Hacker News new | ask | show | jobs
by shadowgovt 2216 days ago
"Who at Google decided to censor American comments on American videos hosted in America by an American platform that is already banned in China?"

Probably no individual. There are enough Chinese pro-nationalists using YouTube to generate noticeable signal if they all, independently based on their political creed or as an organized brigade, decide to start flagging posts. Once the flagging begins, the relative rarity of the characters in question combined against the flagging signal would generate a Bayesian prior that the word in question would tend to get flagged, and would preemptively start killing those comments.

This is one of the ways to train an automatic moderation system that is capable of discovering novel words the community decides are swears, and brigading is a known pathology that those systems are susceptible to.

4 comments

While I think this is exactly what's happening, it demonstrates that we need more human in the loop interaction verifying the decisions of the machine learning algorithms. I don't think anyone that works in the space would disagree that this method would be highly susceptible to trolling. I mean look what happened to Tay[0]. You have to have some mechanism where humans are checking on how the system is learning.

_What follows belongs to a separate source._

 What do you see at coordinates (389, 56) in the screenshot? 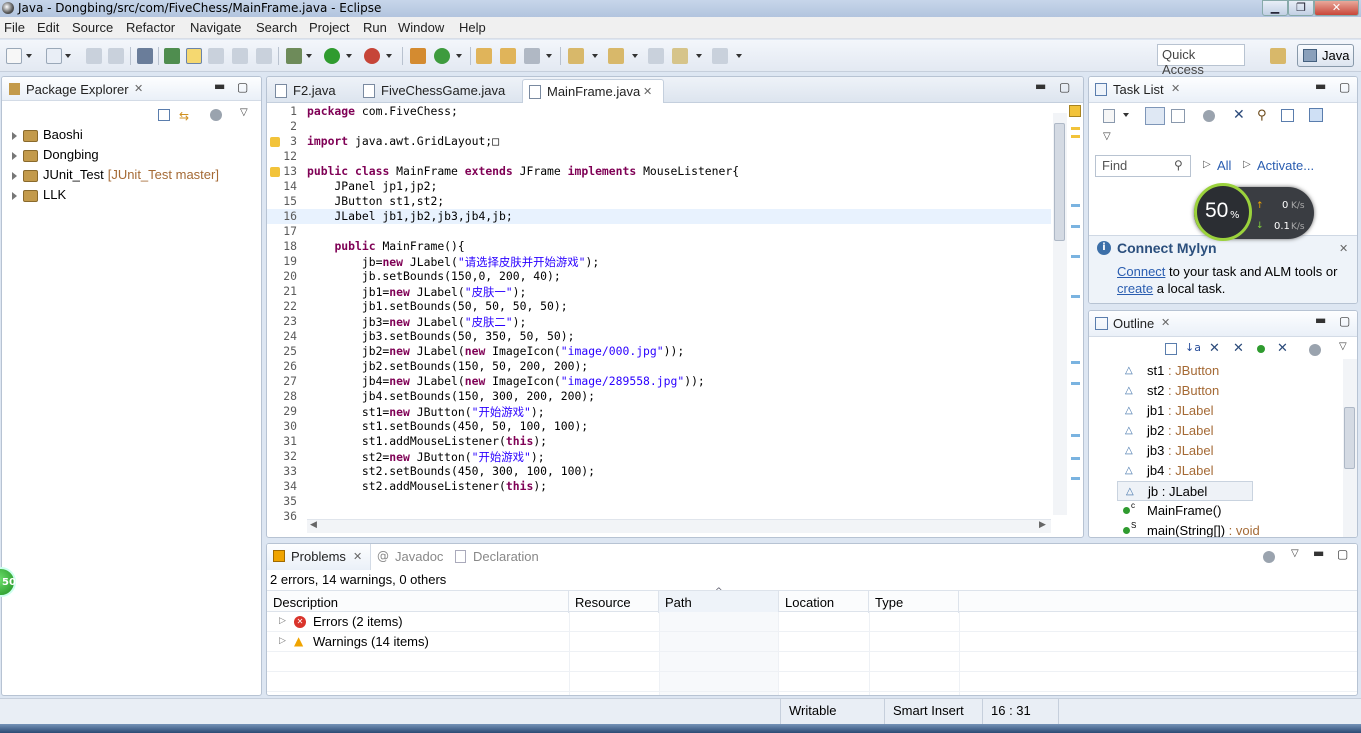
I see `external-tools-dropdown-icon` at bounding box center [389, 56].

The big question is: was this a recent effort to flag these phrases or was it a gradual thing? If it is the former, I think it is easy to forgive Google as things move fast. If it is the latter I think it brings questions about fundamental methodologies.

I am being intentionally ambiguous about what is being classified because there are similar complaints about other subjects so I want to generalize.

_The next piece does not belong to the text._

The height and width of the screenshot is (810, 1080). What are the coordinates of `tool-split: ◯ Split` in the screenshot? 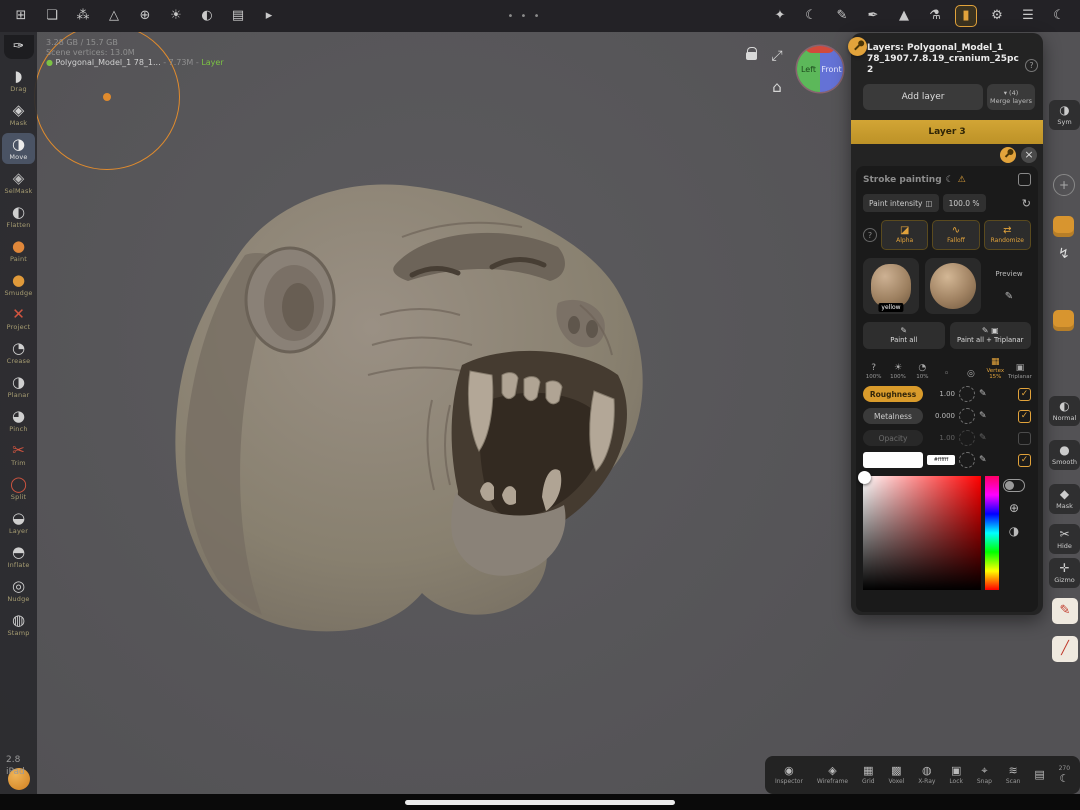 It's located at (18, 488).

[0] https://www.theverge.com/2016/3/24/11297050/tay-microsoft-ch...

> There are enough Chinese pro-nationalists using YouTube

And they aren’t any more nationalistic than Americans. Reporting this slogan is the equivalent of, say, an American reporting “Drumpf is Hitler” or “Hussein Obama”. These are all dumb slogans which are spammed just to get a political reaction. Different people get offended about different things, that’s just something you have to deal with in a big community.

If there are so many Chinese people using YouTube their signal would behave no differently than people from other nationalities, no?
It's not so much a function of how many Chinese people are using it as how many instances of the word being posted result in a comment being flagged.

Intersections such as "The word is rarely used, but when it is used it happens in a political setting where someone is more likely to decide to hit the flag button" would train an ML algorithm that the word is unwelcome in general.

Couldn't you just have bot accounts that search for YT comments and key phrases and flag those? Simply enough flags results in auto removal regardless of YT's decision's on the acceptability of these words/phrases. This wouldn't be very hard to setup either.
No, no it would not. ;)

One challenge is that Google's actually got some pretty solid signal to find and kill bots. But it's not impossible to botnet their services; just harder than doing it to the average online service that doesn't have an army of engineers who've trained on the adversarial space of people trying to automate ad clicks for real-money revenue.

This sounds like a reasonable conclusion to me. Anyone here work for YouTube that can confirm/deny this?